Dirghraj Kushawaha — Senior Data Engineer | Databricks | PySpark | Delta Lake | AWS
Summary
Senior Data Engineer with 5+ years of experience building scalable batch and real-time data platforms using Databricks, PySpark, Delta Lake, SQL, AWS, and Redshift. Strong in designing production-grade streaming pipelines, Delta table optimization frameworks, data quality improvements, and analytics-ready views for enterprise use cases.
Skills
- Languages: Python, PySpark, SQL
- Big Data & Processing: Apache Spark, Databricks, Structured Streaming, Delta Lake, Delta Live Tables, EMR
- Cloud & Storage: AWS S3, AWS Glue, AWS Redshift, Kinesis, Kafka-style streaming ingestion
- Data Engineering: Batch pipelines, real-time pipelines, CDC, SCD, merge/upsert logic, partitioning, file compaction, shuffle optimization
- Delta Lake & Governance: Unity Catalog, external Delta tables, OPTIMIZE, VACUUM, retention configuration, Delta observability
- Databases & Warehouses: Redshift, Snowflake, SQL Server, SQLite
- Workflow & Platform: Airflow/MWAA, ADF, config-driven frameworks, pipeline monitoring, metadata-driven ingestion
- Domains: Aviation analytics, onboard Wi-Fi telemetry, Starlink analytics, ServiceNow/ITSM data, candidate matching and AI automation
Experience
United Airlines / UDH-CBS Digital — Senior / Lead Data Engineer (Dates to confirm)

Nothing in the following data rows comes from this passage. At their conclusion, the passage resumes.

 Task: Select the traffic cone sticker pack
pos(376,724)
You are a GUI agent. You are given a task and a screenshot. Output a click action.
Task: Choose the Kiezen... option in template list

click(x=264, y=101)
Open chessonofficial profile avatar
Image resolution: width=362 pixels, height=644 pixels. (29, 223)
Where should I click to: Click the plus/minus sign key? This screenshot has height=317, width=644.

- Built and enhanced onboard Wi-Fi and Starlink analytics pipelines supporting real-time and batch processing across raw, curated, and reporting layers.

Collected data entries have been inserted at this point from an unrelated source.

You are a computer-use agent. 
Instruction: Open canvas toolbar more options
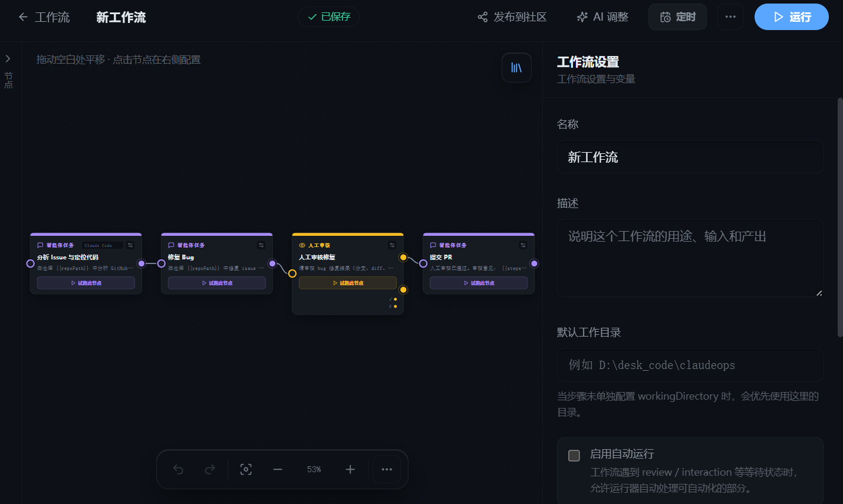387,469
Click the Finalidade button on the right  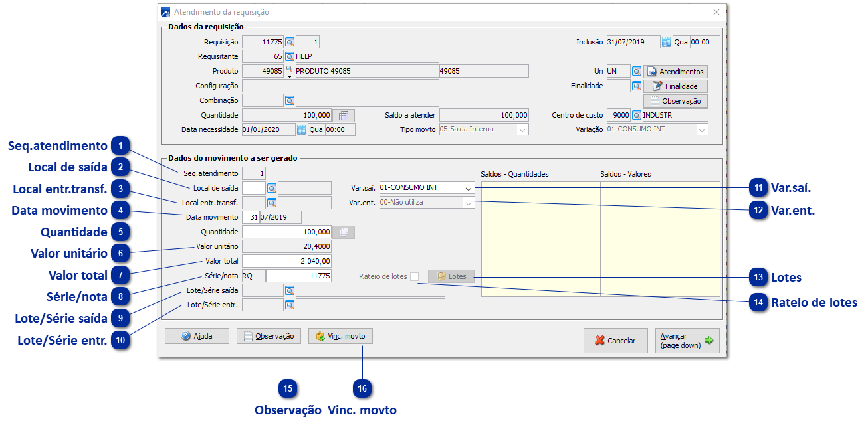[x=675, y=86]
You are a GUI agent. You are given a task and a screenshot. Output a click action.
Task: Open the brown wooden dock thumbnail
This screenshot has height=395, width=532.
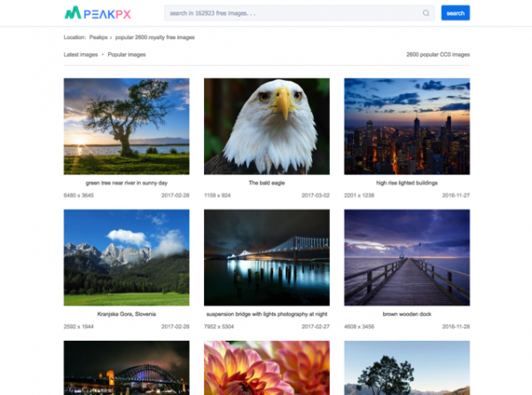407,257
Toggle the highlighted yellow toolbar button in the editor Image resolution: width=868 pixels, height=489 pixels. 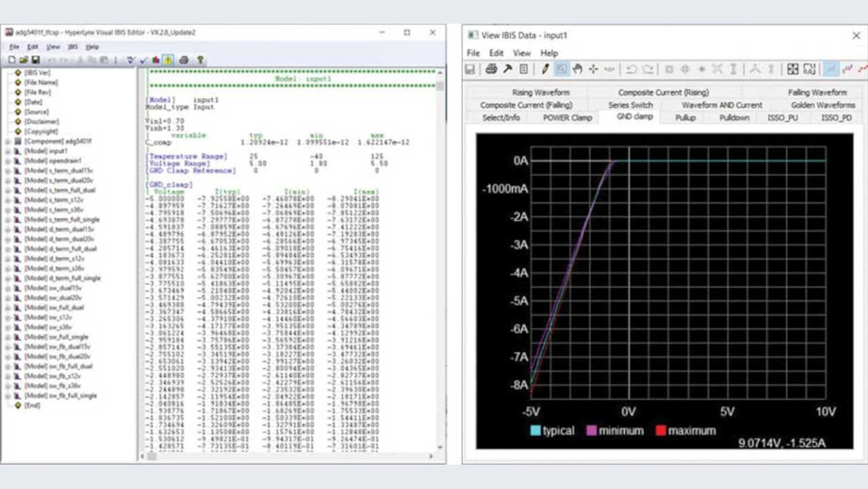(167, 60)
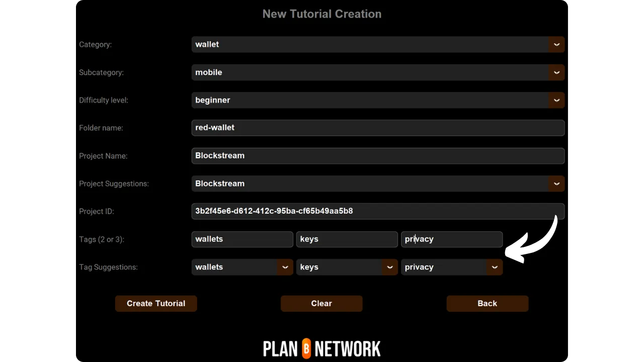Click the privacy tag input field
The height and width of the screenshot is (362, 644).
pos(451,239)
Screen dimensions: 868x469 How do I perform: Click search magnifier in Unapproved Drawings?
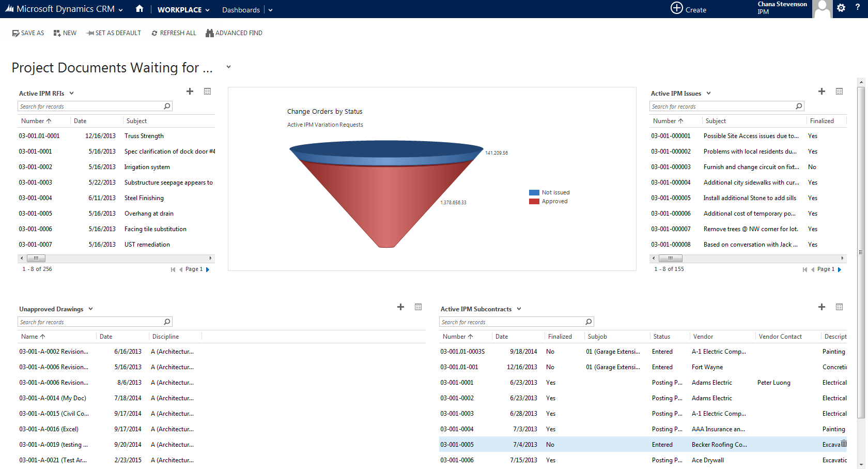pyautogui.click(x=167, y=322)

- Reworked flight boarding-time logic by adding additional source systems including `aci_pax_ckin`, `wifi_flight_event`, and `aci_flt_leg`, improving 90-minute boarding-time alignment from roughly 44–46% to 88–95%.

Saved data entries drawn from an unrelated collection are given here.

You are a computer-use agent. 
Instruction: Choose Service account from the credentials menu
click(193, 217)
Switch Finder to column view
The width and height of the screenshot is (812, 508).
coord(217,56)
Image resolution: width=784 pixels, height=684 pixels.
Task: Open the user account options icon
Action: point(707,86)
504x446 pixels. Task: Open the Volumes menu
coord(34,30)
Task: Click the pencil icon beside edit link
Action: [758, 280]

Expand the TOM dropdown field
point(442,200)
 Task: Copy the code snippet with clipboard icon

- Designed a config-driven Delta Lake maintenance framework for external Delta tables, supporting scheduled `OPTIMIZE` and `VACUUM` operations with daily, weekly, monthly, and specific-date execution patterns.
- Supported migration from Delta Live Tables to Structured Streaming for real-time pipelines, improving flexibility for external Delta tables on S3 and future interoperability patterns.
- Added merge/upsert capability to real-time S3 write pipelines using configurable controls such as `enable_merge`, `merge_days_back`, and `merge_date_column`.
- Improved player/PDE event metric accuracy by fixing deduplication logic to include `ops_flight_id`, preventing incorrect drops across flights and improving reliability of `playback_attempt_no` reporting.
- Created and updated analytics views such as flight report history, in-coverage reporting, Google heartbeat connectivity, and consolidated flight-level reporting views.
- Worked on ServiceNow, ICON, Jira, and asset-management data pipelines involving Redshift, Databricks, S3 Parquet loads, deduplication, grants, and reporting views.
- Led vendor/project delivery discussions, reviewed implementation quality, clarified requirements, and translated business issues into technical execution plans.
Education
- B.Tech in Information Technology, Rajasthan Technical University (2020)
Highlights
- Designed Delta Lake maintenance and observability patterns for production-scale Databricks tables.
- Built data engineering solutions across streaming, batch, analytics, and operational reporting use cases.
- Hands-on with Databricks, PySpark, Delta Lake, AWS, Redshift, SQL, and enterprise data platform design.
- Explored AI-enabled recruiter scoring, LinkedIn automation, candidate matching, and agentic workflow design.